(Saved data entries)
§ §

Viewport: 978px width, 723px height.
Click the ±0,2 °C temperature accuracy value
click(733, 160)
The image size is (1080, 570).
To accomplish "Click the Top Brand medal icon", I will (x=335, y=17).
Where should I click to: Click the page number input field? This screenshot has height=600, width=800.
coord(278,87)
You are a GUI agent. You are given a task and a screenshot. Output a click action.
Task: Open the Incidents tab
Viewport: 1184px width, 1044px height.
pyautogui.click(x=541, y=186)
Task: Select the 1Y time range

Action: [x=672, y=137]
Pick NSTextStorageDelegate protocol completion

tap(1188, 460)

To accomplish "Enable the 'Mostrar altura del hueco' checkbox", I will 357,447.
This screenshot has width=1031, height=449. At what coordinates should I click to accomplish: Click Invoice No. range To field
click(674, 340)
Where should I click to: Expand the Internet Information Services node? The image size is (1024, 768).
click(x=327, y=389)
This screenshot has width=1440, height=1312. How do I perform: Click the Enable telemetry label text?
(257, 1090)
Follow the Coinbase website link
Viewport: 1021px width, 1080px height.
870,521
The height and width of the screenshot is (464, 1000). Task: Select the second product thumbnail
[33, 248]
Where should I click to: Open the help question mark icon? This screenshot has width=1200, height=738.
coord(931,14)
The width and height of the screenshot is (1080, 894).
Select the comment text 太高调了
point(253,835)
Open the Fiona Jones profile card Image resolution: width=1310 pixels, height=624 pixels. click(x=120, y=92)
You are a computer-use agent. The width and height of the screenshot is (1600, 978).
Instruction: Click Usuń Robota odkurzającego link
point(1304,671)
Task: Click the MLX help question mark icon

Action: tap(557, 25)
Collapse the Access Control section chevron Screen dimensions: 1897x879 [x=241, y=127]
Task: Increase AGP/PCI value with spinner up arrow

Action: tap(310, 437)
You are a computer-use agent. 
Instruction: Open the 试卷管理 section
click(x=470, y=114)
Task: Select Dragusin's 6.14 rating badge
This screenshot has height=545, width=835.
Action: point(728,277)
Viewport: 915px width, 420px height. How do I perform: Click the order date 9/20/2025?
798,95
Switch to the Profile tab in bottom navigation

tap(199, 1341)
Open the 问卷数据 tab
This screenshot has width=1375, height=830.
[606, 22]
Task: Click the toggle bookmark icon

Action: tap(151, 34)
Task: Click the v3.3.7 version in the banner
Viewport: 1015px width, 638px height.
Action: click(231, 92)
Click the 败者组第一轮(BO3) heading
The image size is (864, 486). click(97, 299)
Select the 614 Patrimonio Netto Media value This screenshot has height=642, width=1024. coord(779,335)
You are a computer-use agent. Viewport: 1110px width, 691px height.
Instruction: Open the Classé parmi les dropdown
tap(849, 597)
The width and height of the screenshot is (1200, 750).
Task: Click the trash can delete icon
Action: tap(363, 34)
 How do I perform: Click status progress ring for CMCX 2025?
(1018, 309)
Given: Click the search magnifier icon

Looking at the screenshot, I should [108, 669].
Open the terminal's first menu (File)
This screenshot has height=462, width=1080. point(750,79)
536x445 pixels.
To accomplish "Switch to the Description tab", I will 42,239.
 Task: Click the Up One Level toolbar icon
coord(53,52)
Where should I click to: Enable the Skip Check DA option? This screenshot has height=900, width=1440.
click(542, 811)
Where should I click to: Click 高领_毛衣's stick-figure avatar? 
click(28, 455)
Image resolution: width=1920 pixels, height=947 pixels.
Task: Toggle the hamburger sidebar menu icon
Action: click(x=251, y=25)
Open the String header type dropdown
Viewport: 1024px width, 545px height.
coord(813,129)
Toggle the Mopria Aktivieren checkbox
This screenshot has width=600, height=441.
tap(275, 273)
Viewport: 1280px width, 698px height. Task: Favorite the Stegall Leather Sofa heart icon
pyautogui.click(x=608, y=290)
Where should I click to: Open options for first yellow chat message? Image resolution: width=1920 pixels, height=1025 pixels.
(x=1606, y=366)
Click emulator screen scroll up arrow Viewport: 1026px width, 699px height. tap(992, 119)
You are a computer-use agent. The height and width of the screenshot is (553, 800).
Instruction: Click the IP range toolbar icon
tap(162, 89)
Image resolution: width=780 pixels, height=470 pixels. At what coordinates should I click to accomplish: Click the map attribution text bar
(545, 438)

§ §

HOW TO COMPLETE THIS TASK:
Taking the line that contains "Click emulator screen" as the first, reproduce every line through the end of the entries exactly.

RESULT:
Click emulator screen scroll up arrow Viewport: 1026px width, 699px height. tap(992, 119)
You are a computer-use agent. The height and width of the screenshot is (553, 800).
Instruction: Click the IP range toolbar icon
tap(162, 89)
Image resolution: width=780 pixels, height=470 pixels. At what coordinates should I click to accomplish: Click the map attribution text bar
(545, 438)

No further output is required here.